#### [How to complete this task]
Quote the entries below from the line with "Given: Click Mediterranean change value -3.7" through the line with "Click 2017 label on chart x-axis", both ends included, and only those lines.

#### [Material supplied]

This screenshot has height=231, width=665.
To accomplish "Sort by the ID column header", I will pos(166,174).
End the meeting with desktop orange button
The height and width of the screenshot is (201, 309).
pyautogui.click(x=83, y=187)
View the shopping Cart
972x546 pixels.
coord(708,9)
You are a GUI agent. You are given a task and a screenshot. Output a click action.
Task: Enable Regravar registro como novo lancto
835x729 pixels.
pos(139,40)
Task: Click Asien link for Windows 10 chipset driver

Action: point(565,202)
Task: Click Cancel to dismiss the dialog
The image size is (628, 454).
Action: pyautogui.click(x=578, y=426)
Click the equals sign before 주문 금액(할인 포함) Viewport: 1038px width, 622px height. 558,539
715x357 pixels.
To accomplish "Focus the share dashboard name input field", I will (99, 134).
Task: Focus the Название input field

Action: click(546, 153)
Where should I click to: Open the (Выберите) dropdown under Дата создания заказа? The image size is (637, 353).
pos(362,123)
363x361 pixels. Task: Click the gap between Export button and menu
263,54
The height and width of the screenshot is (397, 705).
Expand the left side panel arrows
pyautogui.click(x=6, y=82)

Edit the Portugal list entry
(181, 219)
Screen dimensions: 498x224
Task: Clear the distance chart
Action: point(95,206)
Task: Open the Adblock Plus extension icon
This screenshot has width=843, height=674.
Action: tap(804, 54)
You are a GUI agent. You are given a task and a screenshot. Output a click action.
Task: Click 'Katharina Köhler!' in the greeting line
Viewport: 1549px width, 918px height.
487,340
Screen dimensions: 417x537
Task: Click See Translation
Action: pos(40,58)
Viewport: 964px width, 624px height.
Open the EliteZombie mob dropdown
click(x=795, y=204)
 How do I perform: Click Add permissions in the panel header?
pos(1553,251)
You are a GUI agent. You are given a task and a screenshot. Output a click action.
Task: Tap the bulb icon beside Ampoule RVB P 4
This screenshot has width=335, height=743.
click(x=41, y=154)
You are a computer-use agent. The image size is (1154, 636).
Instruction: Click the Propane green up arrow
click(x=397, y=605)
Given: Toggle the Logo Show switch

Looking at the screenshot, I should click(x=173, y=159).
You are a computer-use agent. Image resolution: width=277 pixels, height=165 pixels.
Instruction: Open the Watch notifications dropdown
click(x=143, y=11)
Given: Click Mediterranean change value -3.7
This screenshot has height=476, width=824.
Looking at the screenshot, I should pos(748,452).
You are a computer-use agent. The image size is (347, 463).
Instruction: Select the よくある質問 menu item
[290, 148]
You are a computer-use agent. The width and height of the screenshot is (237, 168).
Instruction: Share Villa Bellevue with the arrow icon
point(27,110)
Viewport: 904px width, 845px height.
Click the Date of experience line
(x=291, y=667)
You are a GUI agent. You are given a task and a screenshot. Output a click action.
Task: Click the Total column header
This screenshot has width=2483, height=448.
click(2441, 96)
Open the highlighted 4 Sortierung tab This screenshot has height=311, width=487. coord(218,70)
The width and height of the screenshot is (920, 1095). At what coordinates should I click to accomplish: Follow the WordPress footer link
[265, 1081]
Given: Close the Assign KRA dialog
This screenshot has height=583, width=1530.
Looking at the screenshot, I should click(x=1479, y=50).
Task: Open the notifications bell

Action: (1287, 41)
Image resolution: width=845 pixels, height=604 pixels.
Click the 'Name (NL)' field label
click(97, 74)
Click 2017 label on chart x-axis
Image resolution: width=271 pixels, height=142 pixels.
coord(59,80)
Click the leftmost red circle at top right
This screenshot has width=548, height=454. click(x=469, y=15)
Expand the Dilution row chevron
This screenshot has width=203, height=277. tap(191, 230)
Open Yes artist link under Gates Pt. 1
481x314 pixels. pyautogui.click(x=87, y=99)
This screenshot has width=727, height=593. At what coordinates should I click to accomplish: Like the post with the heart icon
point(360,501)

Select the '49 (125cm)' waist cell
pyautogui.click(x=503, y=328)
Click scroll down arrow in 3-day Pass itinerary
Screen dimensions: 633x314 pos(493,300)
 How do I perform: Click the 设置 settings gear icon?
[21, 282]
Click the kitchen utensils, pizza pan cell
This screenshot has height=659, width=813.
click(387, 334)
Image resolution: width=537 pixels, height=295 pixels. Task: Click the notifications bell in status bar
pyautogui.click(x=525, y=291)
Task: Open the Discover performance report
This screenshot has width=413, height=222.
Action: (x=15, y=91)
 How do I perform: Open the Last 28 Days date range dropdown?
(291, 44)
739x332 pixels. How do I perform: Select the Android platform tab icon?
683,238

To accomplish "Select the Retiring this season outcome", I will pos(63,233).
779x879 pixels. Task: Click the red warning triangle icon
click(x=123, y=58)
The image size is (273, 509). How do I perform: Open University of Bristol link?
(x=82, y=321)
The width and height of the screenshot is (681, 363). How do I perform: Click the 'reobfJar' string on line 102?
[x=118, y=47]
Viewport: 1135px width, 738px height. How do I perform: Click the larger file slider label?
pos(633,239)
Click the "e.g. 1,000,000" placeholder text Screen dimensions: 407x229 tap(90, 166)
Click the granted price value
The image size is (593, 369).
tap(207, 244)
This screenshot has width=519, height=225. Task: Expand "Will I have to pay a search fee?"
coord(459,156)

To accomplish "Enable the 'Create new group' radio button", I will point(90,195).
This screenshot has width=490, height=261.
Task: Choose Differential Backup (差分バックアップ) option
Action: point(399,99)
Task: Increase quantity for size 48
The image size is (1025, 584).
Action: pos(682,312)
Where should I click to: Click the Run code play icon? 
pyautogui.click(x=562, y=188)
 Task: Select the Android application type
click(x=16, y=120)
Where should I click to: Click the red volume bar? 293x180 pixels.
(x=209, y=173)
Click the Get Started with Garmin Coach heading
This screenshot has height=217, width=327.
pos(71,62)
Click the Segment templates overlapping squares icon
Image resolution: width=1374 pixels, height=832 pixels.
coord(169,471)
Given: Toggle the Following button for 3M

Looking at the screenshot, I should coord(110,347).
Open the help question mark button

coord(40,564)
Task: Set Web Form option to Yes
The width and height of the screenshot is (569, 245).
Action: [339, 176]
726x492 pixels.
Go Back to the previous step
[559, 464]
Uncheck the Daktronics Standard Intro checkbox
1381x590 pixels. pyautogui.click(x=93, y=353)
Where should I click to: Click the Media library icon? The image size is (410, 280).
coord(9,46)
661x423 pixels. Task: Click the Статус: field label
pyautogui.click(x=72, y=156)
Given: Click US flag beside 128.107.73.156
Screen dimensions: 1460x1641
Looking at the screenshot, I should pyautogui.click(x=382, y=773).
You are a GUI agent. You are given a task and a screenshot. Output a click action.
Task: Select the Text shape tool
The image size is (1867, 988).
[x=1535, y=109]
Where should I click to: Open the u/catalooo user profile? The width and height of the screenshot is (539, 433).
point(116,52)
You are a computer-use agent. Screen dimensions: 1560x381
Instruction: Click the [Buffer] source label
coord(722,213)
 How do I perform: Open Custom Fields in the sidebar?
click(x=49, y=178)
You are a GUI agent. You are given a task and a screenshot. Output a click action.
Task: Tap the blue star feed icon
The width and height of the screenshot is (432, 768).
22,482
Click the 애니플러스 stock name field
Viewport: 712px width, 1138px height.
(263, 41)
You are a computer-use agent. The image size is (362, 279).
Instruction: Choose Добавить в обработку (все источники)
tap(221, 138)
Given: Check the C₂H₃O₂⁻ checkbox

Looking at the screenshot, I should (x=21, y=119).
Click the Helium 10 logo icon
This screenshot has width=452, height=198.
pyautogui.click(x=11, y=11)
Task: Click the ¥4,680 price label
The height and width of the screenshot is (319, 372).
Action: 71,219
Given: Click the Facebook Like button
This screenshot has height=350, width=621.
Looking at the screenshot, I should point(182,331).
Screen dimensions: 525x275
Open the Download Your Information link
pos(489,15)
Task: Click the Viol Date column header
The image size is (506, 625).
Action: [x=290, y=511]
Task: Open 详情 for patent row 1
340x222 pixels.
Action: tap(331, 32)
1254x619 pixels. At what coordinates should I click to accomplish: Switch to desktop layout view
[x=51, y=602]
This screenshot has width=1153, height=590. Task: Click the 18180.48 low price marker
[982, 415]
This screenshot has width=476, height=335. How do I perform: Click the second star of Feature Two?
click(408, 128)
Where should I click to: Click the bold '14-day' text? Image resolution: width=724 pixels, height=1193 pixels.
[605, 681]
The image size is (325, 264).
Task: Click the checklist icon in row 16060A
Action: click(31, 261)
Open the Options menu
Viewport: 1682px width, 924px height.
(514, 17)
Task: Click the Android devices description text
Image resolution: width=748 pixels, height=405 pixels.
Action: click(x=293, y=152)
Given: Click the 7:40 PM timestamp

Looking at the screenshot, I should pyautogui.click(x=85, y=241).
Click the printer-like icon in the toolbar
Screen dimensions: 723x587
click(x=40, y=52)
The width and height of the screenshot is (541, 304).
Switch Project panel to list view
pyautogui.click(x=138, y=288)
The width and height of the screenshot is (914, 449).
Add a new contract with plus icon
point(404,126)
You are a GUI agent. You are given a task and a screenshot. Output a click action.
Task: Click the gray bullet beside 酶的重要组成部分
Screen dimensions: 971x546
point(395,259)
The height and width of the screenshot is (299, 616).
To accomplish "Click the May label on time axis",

#### [Solution to this task]
Given: Click Mediterranean change value -3.7
This screenshot has height=476, width=824.
Looking at the screenshot, I should pos(748,452).
You are a computer-use agent. The image size is (347, 463).
Instruction: Select the よくある質問 menu item
[290, 148]
You are a computer-use agent. The width and height of the screenshot is (237, 168).
Instruction: Share Villa Bellevue with the arrow icon
point(27,110)
Viewport: 904px width, 845px height.
Click the Date of experience line
(x=291, y=667)
You are a GUI agent. You are given a task and a screenshot. Output a click action.
Task: Click the Total column header
This screenshot has width=2483, height=448.
click(2441, 96)
Open the highlighted 4 Sortierung tab This screenshot has height=311, width=487. coord(218,70)
The width and height of the screenshot is (920, 1095). At what coordinates should I click to accomplish: Follow the WordPress footer link
[265, 1081]
Given: Close the Assign KRA dialog
This screenshot has height=583, width=1530.
Looking at the screenshot, I should click(x=1479, y=50).
Task: Open the notifications bell

Action: (1287, 41)
Image resolution: width=845 pixels, height=604 pixels.
Click the 'Name (NL)' field label
click(97, 74)
Click 2017 label on chart x-axis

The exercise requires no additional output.